Why Equilibrium Models Fall Short

The classical equilibrium framework assumes that markets clear at prices reflecting some “true” fundamental value, that participants are rational, and that information is processed uniformly.

But none of these assumptions holds in any market you’ll observe.

Unfortunately for the value crowd, markets don’t clear at fundamental values.

They clear at the price where the marginal buyer meets the marginal seller, and the marginal buyer is often a forced buyer (e.g., a pension fund mandated to hold duration), and the marginal seller is often a forced seller transacting (e.g., a government selling debt to fund their deficits, a sovereign wealth fund selling per their mandates). Neither of them necessarily cares about discounted cash flows in that moment. They care about what their mandates and constraints require them to do.

Said differently: prices are set by flows, and flows are set by motivations and constraints, not by fundamentals. The extent to which they influence prices depends on their relative sizes in the individual markets.

This is why two analysts looking at the same earnings report can produce wildly different price targets and both be wrong. They are forecasting fundamentals when they doesn’t have much to do prices in the moment – or even over a handful of years.

That’s why more sophisticated macro- and quant-oriented traders model participants. ABM forces you to ask: given what is happening, who is now compelled to act, and in what direction?

Key Components of Agent-Based Modeling in Financial Markets

Identification of Agents

This involves categorizing market participants as buyers or sellers.

Each agent is characterized by unique objectives, constraints, and decision-making processes.

In financial markets, these agents can range from individual investors and institutional traders to automated trading algorithms.

A practical taxonomy looks something like this:

On the institutional side: pension funds, insurance companies, sovereign wealth funds, central banks, commercial banks, asset managers, hedge funds, market makers, and dealer balance sheets. (Related: 17+ Institutional Participants to Know in Markets)

On the retail side: individual investors with brokerage accounts, robo-advised allocations, and 401(k) flows.

On the algorithmic side: high-frequency traders, statistical arbitrage funds, trend followers like CTAs, and risk-parity portfolios.

Each of these has a different mandate, a different time horizon, a different constraint set, and a different set of triggers that move it from neutral on existing positions to active in markets.

The first job of the agent-based modeler is to know who is in the market.

Agent Characteristics

Understanding the size and influence of each agent is key.

In financial markets, this might refer to the capitalization or trading volume controlled by an agent.

Larger agents (like institutional investors) can have a material effect on markets through their buying and selling activity.

Size has an influence in a non-linear way.

A pension fund running $500 billion doesn’t just have a hundred times the impact of a $5 billion family office. Its trades are slower, its rebalancing is calendar-driven, and its positioning is constrained by liability matching rules that don’t apply to anyone else.
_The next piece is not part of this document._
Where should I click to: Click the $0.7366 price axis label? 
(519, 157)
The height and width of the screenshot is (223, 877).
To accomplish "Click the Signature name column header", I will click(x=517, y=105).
A central bank running open market operations is a different category of agent altogether. When the Federal Reserve buys $80 billion of Treasuries a month, the question of who is on the other side of that trade reshapes the entire term structure. Size isn’t only a multiplier on impact, but a determinant of behavior.

Agent Motivations and Behaviors

This is arguably the most complex aspect.

Agents’ decisions in financial markets are influenced by various factors, including, but not limited to:

Economic Indicators

Changes in macroeconomic factors like growth and inflation, often heavily viewed in the form of future expectations (discounted growth and inflation).

Discount rates and risk premiums also influence decisions.

Regulatory Environment

Changes in financial regulations can alter the “rules” of how participants engage in markets and what markets they participate in.

Information Asymmetry and Market Signals

How agents interpret and react to market information.

Technological Changes

The impact of new technologies on market operations and strategies.

So, motivations aren’t uniform.

A pension fund and a hedge fund can be looking at the same 10-year Treasury yield and reach opposite conclusions about whether to buy.

The pension fund sees a yield that helps it match its long-dated liabilities and reduces its funding gap.

The hedge fund sees a yield that’s too low relative to its inflation forecast and shorts the bond (or sells what it has). Both decisions are rational in their own context. The price you observe is what falls out of all those rational decisions colliding.

So, the market isn’t making one decision. It’s the residue of many decisions made for many reasons.

How Agent-Based Modeling Predicts Market Movements

Emergent Phenomena

Unlike traditional models, ABM can capture emergent phenomena.

These are outcomes that arise from the interactions of individual agents – but are not predictable from the characteristics of the agents themselves.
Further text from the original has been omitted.